To support something similar to it, one would add a new bit to
flags field of:
+struct task_isol_activate_control {
+ __u64 flags;
+ __u64 quiesce_oneshot_mask;
+ __u64 pad[6];
+};
Remove
+ ret = -EINVAL;
+ if (act_ctrl.flags)
+ goto out;
>From the handler, shrink the padded space and use it.
>
> > > > Also, see:
> > > >
> > > > https://lkml.kernel.org/r/20210929152429.186930629@xxxxxxxxxxxxx
> > >
> > > As you can see from the below pseudocode, we were thinking of queueing
> > > the (invalidate icache or TLB flush) in case app is in userspace,
> > > to perform on return to kernel space, but the approach in your patch might be
> > > superior (will take sometime to parse that thread...).
> >
> > Let me assume you're talking about kernel TLB invalidates, otherwise it
> > would be terribly broken.
> >
> > > > Suppose:
> > > >
> > > > CPU0 CPU1
> > > >
> > > > sys_prctl()
> > > > <kernel entry>
> > > > // marks task 'important'
> > > > text_poke_sync()
> > > > // checks CPU0, not userspace, queues IPI
> > > > <kernel exit>
> > > >
> > > > $important userspace arch_send_call_function_ipi_mask()
> > > > <IPI>
> > > > // finds task is 'important' and
> > > > // can't take interrupts
> > > > sigkill()
> > > >
> > > > *Whoopsie*
> > > >
> > > >
> > > > Fundamentally CPU1 can't elide the IPI until CPU0 is in userspace,
> > > > therefore CPU0 can't wait for quescence in kernelspace, but if it goes
> > > > to userspace, it'll get killed on interruption. Catch-22.

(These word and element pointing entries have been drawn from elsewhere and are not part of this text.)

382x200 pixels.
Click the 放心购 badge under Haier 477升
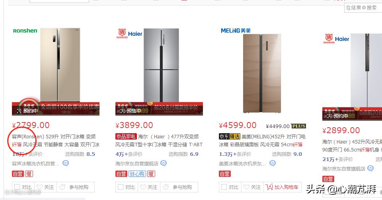pyautogui.click(x=137, y=174)
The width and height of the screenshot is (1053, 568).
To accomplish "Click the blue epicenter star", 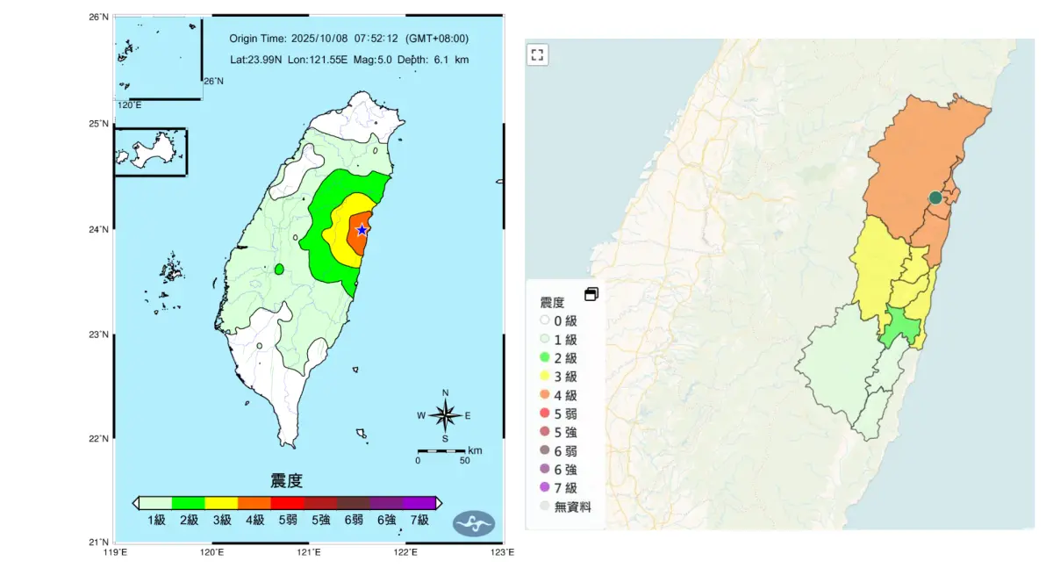I will coord(362,230).
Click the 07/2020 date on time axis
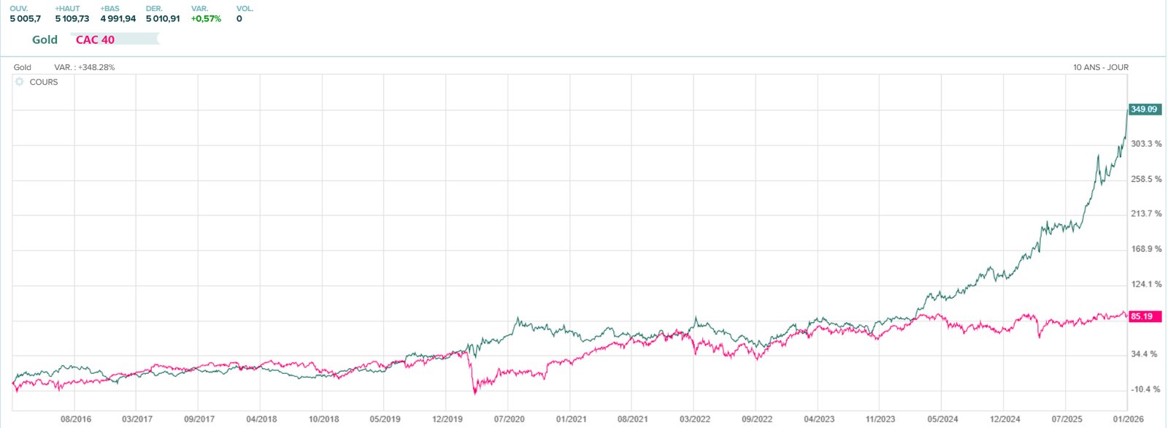This screenshot has height=428, width=1168. [x=509, y=419]
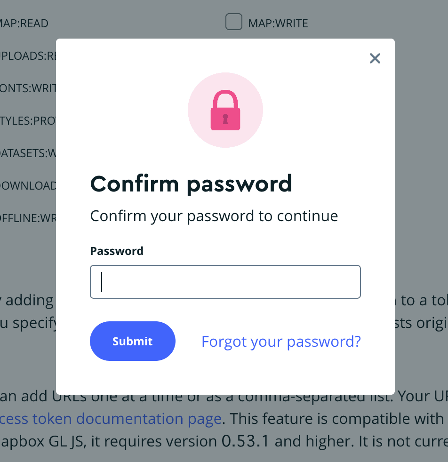Viewport: 448px width, 462px height.
Task: Select the partially hidden OFFLINE scope label
Action: pyautogui.click(x=28, y=218)
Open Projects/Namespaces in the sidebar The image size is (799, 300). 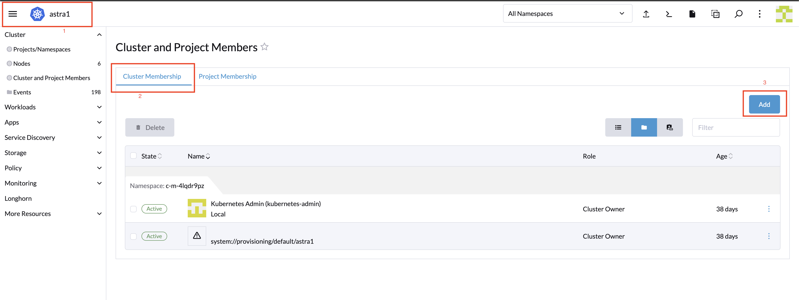pos(42,49)
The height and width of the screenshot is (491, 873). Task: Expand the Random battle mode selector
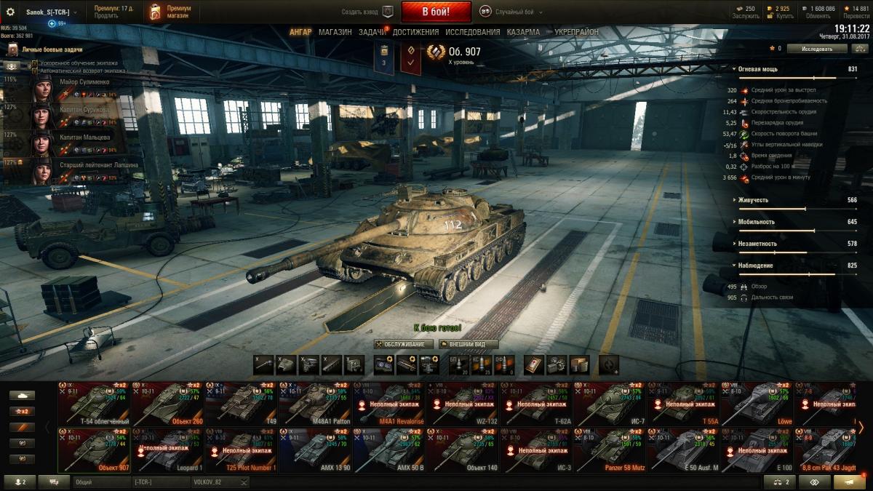pos(511,12)
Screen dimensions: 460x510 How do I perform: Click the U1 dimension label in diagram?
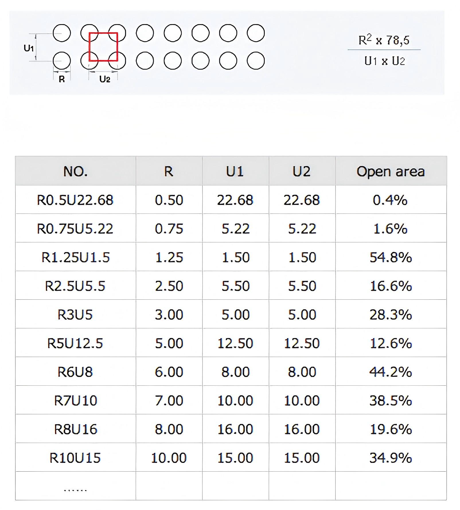pyautogui.click(x=29, y=48)
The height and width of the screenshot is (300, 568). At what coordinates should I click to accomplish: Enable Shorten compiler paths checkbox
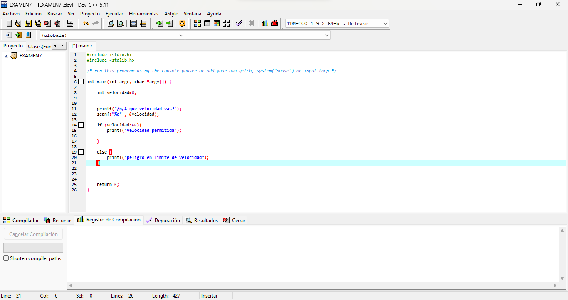(x=6, y=258)
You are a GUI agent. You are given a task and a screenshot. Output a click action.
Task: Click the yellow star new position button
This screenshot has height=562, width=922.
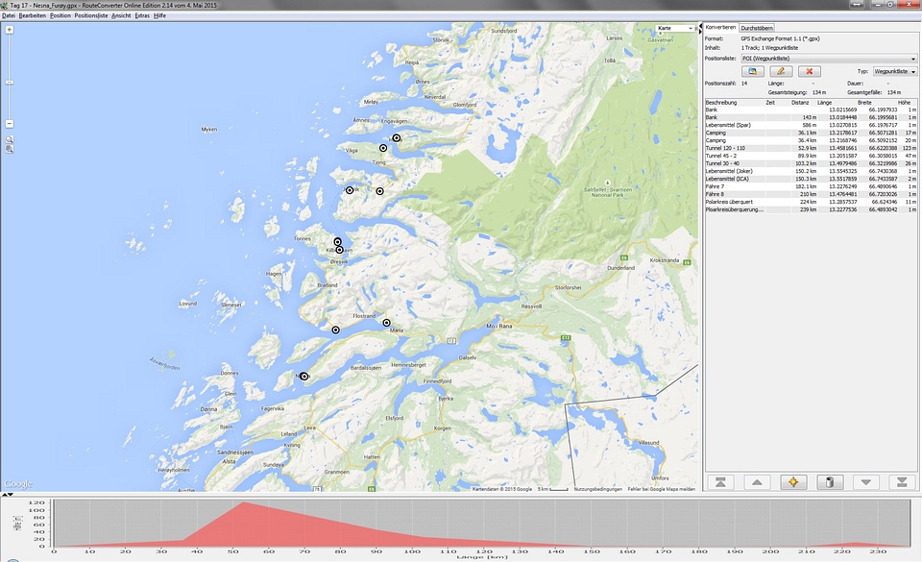(793, 482)
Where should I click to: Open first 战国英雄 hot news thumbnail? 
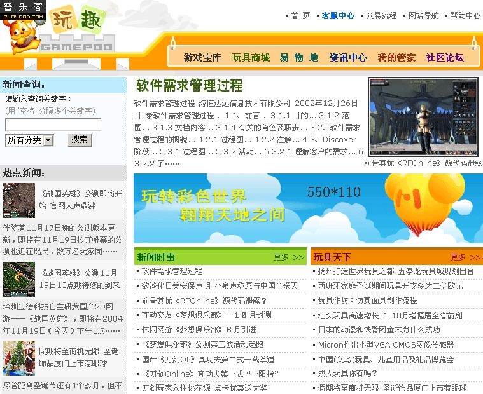point(18,200)
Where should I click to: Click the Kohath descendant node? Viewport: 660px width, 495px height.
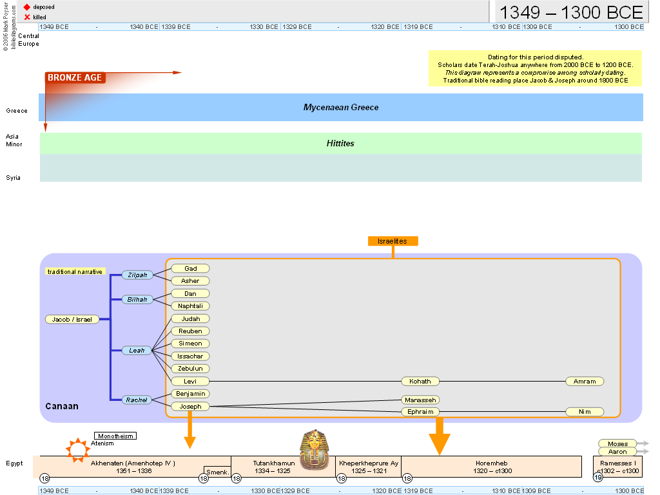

To reiterate on this point:
> > > > CPU0 CPU1
> > > >
> > > > sys_prctl()
> > > > <kernel entry>
> > > > // marks task 'important'
> > > > text_poke_sync()
> > > > // checks CPU0, not userspace, queues IPI
> > > > <kernel exit>
1) Such races can be fixed by proper uses of atomic variables.
2) If a signal to an application is desired, fail to see why this
interface (ignoring bugs related to the particular mechanism) does not
allow it.
So hopefully this addresses your comments.